Political Strategy for a Permanent Democratic Majority

Reign of the Regressives Coming to a Close?

By now most Dems have surely read articles belaboring the point that what Democrats are struggling with now is not the Republican Party of Lincoln, Ike, Nixon, or hell, even Reagan or Goldwater. In his HuffPo post “The Rise of the Regressive Right and the Reawakening of America,” former Secretary of Labor Robert Reich and adds some clarity to the argument and finds some hope for progressives in historic trendlines:

Eric Cantor, Paul Ryan, Rick Perry, Michele Bachmann and the other tribunes of today’s Republican right aren’t really conservatives. Their goal isn’t to conserve what we have. It’s to take us backwards.
They’d like to return to the 1920s — before Social Security, unemployment insurance, labor laws, the minimum wage, Medicare and Medicaid, worker safety laws, the Environmental Protection Act, the Glass-Steagall Act, the Securities and Exchange Act, and the Voting Rights Act…In the 1920s Wall Street was unfettered, the rich grew far richer and everyone else went deep into debt, and the nation closed its doors to immigrants.
Rather than conserve the economy, these regressives want to resurrect the classical economics of the 1920s — the view that economic downturns are best addressed by doing nothing until the “rot” is purged out of the system (as Andrew Mellon, Herbert Hoover’s Treasury Secretary, so decorously put it).
In truth, if they had their way we’d be back in the late nineteenth century — before the federal income tax, antitrust laws, the Pure Food and Drug Act, and the Federal Reserve. A time when robber barons — railroad, financial, and oil titans — ran the country. A time of wrenching squalor for the many and mind-numbing wealth for the few.
Listen carefully to today’s Republican right and you hear the same Social Darwinism Americans were fed more than a century ago to justify the brazen inequality of the Gilded Age: Survival of the fittest. Don’t help the poor or unemployed or anyone who’s fallen on bad times, they say, because this only encourages laziness. America will be strong only if we reward the rich and punish the needy.

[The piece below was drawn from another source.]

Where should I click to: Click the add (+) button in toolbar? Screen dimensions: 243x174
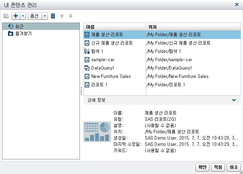click(16, 16)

Reich is quite right. The term “conservatives” is a misnomer for this crowd. They are more accurately “regressives,” and maybe that’s what they should be called. Reich presents a capsule description of their consolidation of wealth and how it has brutalized the political system:

In the late 1970s the richest 1 percent of Americans received 9 percent of total income and held 18 percent of the nation’s wealth; by 2007, they had more than 23 percent of total income and 35 percent of America’s wealth. CEOs of the 1970s were paid 40 times the average worker’s wage; now CEOs receive 300 times the typical workers’ wage.
This concentration of income and wealth has generated the political heft to deregulate Wall Street and halve top tax rates. It has bankrolled the so-called Tea Party movement, and captured the House of Representatives and many state governments. Through a sequence of presidential appointments it has also overtaken the Supreme Court.

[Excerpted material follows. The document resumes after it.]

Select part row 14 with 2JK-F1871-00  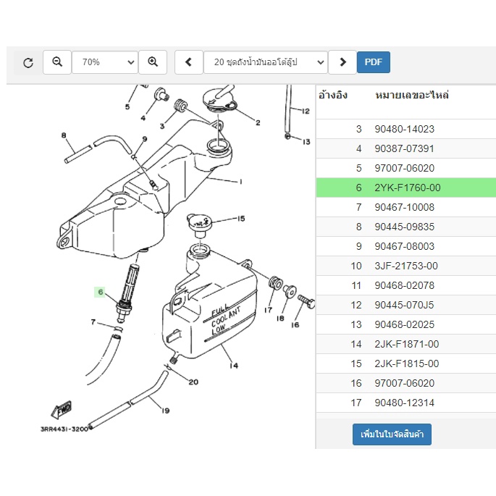pyautogui.click(x=406, y=344)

As discouraging as is Reich’s description of the underlaying economic and political dynamics associated with the rise of the “Regressives,” he concludes on a hopeful note:

Yet the great arc of American history reveals an unmistakable pattern. Whenever privilege and power conspire to pull us backward, the nation eventually rallies and moves forward. Sometimes it takes an economic shock like the bursting of a giant speculative bubble; sometimes we just reach a tipping point where the frustrations of average Americans turn into action.
Look at the Progressive reforms between 1900 and 1916; the New Deal of the 1930s; the Civil Rights struggle of the 1950s and 1960s; the widening opportunities for women, minorities, people with disabilities, and gays; and the environmental reforms of the 1970s.
In each of these eras, regressive forces reignited the progressive ideals on which America is built. The result was fundamental reform….Perhaps this is what’s beginning to happen again across America.

It is important to be optimistic, and, yes, there are grounds for hope for progressives in the lessons of history. But everything depends on progressives not entertaining a passive hope for the best, but redoubling our activist commitment to fight the regressive narrative and project a more credible vision of the future.